Intersection of filters

olivierd

Jan 24, 2023 2 min read

Intersection of filters

Let $\mathcal F_1$ and $\mathcal F_2$ be filters on a same set $E$ .

Then $\mathcal F = \mathcal F_1 \cap \mathcal F_2$ is also a filter on $E$ .

Proof:

$E$ belongs to both $\mathcal F_1$ and $\mathcal F_2$ , hence it belongs to $\mathcal F$ , and $\mathcal F \neq \emptyset$ .

Since $\emptyset$ is not an element of $\mathcal F_1$ , it is not an element of $\mathcal F$ .

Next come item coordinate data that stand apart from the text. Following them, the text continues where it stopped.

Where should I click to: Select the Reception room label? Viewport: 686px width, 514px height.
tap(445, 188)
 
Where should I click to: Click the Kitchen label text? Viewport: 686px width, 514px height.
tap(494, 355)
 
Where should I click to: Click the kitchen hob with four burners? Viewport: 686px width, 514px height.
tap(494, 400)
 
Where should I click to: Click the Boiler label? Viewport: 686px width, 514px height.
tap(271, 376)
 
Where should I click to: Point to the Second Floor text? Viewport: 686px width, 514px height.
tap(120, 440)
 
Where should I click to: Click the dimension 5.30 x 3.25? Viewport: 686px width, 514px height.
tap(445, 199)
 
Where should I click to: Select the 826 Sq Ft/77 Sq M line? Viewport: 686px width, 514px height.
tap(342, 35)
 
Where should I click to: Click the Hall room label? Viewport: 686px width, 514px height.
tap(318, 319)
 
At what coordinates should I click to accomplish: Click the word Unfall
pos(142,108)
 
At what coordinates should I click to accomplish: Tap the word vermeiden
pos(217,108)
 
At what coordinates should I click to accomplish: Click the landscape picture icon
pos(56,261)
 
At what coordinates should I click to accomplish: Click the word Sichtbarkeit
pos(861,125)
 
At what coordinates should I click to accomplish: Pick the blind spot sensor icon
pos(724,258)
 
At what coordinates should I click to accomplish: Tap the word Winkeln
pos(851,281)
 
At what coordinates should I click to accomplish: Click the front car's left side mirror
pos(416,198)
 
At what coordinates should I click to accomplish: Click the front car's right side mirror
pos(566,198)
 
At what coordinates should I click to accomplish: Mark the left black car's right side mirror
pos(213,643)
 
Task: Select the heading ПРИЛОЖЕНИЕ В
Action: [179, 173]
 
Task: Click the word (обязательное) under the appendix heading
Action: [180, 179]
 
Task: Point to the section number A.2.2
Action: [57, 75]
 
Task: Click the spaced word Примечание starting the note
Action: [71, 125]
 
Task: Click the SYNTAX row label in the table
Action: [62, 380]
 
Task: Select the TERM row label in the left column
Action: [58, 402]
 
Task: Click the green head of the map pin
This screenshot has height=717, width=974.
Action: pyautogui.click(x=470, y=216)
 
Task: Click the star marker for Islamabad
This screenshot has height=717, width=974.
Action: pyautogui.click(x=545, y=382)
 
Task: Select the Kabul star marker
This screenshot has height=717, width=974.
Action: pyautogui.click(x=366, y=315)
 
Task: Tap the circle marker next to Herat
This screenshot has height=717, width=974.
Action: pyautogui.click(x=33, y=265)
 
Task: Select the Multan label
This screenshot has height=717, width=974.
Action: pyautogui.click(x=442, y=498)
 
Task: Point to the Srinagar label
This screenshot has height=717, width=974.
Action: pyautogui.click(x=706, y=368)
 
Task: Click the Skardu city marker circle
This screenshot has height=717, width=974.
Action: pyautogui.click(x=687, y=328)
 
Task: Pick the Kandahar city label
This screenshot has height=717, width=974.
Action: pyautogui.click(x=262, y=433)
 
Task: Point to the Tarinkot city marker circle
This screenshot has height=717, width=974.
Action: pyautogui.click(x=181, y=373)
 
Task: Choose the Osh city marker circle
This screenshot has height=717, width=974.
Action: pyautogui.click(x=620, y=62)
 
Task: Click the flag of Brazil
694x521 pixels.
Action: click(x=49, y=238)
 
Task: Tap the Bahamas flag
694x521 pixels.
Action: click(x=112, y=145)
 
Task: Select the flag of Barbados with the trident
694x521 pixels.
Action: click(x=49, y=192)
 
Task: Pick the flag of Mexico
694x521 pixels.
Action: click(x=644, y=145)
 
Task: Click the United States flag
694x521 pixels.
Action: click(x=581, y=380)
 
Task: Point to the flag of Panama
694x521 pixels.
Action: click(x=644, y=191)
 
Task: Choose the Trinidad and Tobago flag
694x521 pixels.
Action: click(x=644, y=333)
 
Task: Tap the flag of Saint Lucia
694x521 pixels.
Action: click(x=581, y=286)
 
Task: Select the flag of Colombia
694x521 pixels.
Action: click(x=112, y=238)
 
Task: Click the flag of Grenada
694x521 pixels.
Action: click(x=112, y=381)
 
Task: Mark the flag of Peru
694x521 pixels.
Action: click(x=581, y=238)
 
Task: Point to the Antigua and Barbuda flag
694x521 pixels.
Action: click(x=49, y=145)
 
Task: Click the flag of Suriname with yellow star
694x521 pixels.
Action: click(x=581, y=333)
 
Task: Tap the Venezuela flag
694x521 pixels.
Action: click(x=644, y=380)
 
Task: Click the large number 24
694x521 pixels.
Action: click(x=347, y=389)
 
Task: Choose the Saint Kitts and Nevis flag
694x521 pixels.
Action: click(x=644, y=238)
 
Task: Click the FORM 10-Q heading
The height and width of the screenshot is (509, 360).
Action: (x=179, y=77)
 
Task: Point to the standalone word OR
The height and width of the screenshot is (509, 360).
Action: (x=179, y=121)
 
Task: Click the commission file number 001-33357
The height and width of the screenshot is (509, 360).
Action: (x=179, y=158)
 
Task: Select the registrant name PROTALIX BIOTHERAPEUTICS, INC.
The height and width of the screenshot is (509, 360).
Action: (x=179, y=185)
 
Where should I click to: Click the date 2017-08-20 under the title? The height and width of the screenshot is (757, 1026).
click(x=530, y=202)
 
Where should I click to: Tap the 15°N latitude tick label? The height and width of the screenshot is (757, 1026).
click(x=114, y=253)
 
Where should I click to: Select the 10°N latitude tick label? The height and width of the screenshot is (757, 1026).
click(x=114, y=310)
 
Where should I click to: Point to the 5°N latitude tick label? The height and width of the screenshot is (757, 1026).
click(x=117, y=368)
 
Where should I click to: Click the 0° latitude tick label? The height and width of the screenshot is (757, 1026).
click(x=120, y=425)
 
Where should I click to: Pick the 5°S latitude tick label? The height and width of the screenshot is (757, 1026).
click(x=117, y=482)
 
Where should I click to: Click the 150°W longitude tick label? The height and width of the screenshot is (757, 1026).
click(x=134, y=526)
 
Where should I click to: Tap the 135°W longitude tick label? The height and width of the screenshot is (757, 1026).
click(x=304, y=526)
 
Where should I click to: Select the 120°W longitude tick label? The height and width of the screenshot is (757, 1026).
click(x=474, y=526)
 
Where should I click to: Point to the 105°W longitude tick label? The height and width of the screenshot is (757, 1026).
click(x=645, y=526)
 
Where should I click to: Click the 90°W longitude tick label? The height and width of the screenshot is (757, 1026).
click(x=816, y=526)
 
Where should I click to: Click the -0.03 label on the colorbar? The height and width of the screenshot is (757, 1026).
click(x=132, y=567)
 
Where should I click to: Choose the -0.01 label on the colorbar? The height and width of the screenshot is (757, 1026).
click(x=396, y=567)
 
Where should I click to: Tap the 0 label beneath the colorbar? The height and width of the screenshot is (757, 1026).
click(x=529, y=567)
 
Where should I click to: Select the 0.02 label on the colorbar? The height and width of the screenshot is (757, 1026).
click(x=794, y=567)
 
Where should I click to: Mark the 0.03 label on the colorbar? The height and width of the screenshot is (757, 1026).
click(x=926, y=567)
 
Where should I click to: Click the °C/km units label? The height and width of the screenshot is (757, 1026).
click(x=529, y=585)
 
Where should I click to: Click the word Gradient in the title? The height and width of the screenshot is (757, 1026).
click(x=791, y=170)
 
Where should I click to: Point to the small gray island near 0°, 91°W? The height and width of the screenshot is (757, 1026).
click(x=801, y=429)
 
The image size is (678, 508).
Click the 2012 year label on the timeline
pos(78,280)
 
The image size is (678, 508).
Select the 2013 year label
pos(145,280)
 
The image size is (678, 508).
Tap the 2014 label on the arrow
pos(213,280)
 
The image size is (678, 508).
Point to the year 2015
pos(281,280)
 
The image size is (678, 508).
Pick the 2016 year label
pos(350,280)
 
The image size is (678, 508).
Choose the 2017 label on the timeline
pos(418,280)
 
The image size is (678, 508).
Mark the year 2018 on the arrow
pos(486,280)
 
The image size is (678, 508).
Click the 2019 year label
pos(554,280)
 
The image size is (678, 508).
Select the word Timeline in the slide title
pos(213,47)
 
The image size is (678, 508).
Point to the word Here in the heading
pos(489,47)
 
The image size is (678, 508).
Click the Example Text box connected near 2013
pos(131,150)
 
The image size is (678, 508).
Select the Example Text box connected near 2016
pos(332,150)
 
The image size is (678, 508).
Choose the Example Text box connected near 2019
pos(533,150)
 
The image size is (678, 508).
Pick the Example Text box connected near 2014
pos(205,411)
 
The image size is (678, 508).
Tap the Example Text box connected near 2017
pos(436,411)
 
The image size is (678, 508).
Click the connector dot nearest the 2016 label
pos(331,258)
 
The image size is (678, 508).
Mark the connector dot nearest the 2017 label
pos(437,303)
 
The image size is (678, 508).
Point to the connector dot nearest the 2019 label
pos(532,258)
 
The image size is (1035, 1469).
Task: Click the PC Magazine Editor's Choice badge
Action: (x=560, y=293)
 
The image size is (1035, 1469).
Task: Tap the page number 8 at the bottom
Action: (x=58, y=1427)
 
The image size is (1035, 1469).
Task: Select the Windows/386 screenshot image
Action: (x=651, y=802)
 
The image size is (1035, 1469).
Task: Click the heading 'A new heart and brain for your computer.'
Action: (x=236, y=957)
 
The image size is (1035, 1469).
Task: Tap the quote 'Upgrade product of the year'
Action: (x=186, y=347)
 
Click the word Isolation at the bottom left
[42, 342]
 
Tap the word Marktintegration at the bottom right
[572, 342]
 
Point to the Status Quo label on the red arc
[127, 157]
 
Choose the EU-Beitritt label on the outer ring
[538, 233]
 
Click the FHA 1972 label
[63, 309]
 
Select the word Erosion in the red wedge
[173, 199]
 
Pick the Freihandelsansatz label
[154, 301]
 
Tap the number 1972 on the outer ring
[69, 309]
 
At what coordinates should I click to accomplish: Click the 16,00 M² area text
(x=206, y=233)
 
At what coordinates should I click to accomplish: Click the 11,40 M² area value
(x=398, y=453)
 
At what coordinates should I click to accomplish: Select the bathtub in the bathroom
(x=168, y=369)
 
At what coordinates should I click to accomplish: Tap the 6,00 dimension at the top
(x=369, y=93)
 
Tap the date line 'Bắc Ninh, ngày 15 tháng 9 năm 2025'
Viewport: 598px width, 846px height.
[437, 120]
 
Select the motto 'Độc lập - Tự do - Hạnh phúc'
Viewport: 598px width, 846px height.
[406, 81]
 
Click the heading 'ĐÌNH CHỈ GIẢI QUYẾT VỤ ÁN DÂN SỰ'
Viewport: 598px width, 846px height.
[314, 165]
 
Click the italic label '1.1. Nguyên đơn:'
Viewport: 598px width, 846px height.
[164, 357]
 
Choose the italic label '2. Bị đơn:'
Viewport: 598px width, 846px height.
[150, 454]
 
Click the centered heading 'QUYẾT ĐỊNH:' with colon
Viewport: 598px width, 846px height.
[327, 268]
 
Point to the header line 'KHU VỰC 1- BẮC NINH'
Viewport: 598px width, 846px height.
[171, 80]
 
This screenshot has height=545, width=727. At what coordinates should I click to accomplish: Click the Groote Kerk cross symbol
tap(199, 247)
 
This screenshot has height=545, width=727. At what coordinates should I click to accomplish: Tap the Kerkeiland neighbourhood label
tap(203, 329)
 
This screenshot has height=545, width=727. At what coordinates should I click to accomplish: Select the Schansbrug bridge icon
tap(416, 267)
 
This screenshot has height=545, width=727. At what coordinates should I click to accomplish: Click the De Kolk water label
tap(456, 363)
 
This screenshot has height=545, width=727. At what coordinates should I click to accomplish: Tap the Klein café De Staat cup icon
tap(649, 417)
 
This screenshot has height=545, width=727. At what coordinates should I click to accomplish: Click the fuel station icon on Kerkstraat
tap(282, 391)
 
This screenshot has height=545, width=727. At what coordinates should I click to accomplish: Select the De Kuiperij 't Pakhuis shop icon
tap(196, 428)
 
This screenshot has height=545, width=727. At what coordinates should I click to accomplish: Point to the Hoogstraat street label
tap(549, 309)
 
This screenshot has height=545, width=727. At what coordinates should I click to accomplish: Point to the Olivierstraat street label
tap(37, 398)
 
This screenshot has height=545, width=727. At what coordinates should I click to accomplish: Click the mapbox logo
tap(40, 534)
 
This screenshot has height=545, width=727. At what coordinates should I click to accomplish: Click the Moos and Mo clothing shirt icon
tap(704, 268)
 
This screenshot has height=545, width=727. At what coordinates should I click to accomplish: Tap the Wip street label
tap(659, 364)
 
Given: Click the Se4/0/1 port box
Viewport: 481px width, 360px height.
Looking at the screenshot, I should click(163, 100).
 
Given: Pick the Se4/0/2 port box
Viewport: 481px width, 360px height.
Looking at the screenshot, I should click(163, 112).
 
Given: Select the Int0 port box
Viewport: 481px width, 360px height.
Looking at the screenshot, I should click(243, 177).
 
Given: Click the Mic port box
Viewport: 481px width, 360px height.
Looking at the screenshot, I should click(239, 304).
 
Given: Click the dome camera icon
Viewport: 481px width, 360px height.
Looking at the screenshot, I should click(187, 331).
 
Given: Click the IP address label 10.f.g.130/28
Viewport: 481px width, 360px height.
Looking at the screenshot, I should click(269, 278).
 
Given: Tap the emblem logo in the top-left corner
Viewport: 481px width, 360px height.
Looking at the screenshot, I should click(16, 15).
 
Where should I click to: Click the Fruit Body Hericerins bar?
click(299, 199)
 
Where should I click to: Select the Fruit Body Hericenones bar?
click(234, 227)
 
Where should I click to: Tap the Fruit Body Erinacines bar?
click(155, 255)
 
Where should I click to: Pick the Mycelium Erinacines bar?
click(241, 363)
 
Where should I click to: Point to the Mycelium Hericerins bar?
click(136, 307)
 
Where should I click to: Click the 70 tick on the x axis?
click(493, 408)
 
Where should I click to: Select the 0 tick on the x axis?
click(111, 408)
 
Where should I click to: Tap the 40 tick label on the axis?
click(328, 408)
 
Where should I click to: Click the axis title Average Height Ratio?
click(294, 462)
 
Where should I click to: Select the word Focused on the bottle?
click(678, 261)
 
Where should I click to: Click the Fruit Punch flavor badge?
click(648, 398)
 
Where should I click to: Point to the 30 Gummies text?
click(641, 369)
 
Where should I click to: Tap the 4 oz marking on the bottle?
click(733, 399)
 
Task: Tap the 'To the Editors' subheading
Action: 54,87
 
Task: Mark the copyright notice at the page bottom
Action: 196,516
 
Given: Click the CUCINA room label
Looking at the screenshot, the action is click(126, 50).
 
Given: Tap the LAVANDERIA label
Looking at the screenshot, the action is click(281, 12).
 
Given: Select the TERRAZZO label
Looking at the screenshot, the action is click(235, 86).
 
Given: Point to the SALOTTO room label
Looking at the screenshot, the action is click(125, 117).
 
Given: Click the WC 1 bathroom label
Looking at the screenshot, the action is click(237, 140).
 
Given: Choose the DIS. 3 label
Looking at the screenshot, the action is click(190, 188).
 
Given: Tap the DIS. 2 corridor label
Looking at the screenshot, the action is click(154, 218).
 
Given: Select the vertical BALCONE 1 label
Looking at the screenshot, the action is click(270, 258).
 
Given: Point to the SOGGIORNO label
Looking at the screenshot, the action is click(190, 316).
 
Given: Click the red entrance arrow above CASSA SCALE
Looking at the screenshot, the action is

Let $A$ be an element of $\mathcal F$ and $B \subseteq E$ a superset of $A$ . Then $A \in \mathcal F_1$ and $A \subseteq B \subseteq E$ ; hence $B$ is an element of $\mathcal F_1$ . Similarly $B \in \mathcal F_2$ ; hence $B \in \mathcal F$ .

Let $A$ and $B$ be elements of $\mathcal F$ . Then they are both elements of $\mathcal F_1$ , hence their intersection belongs to $\mathcal F_1$ . Similarly their intersection belongs to $\mathcal F_2$ . Hence $A \cap B \in \mathcal F$ .

Note:

The filter $\mathcal F = \mathcal F_1 \cap \mathcal F_2$ is also equal to the set of unions of an element $X_1$ of $\mathcal F_1$ and an element $X_2$ of $\mathcal F_2$ . In effect, such an $X = X_1 \cup X_2$ is a superset of $X_1$ , hence belongs to $\mathcal F_1$ , and a superset of $X_2$ , hence belongs to $\mathcal F_2$ , and so belongs to $\mathcal F$ . Conversely, an element of $\mathcal F$ belongs both to $\mathcal F_1$ and to $\mathcal F_2$ , and, being the union of itself with itself, is the union of an element of $\mathcal F_1$ with an element of $\mathcal F_2$ .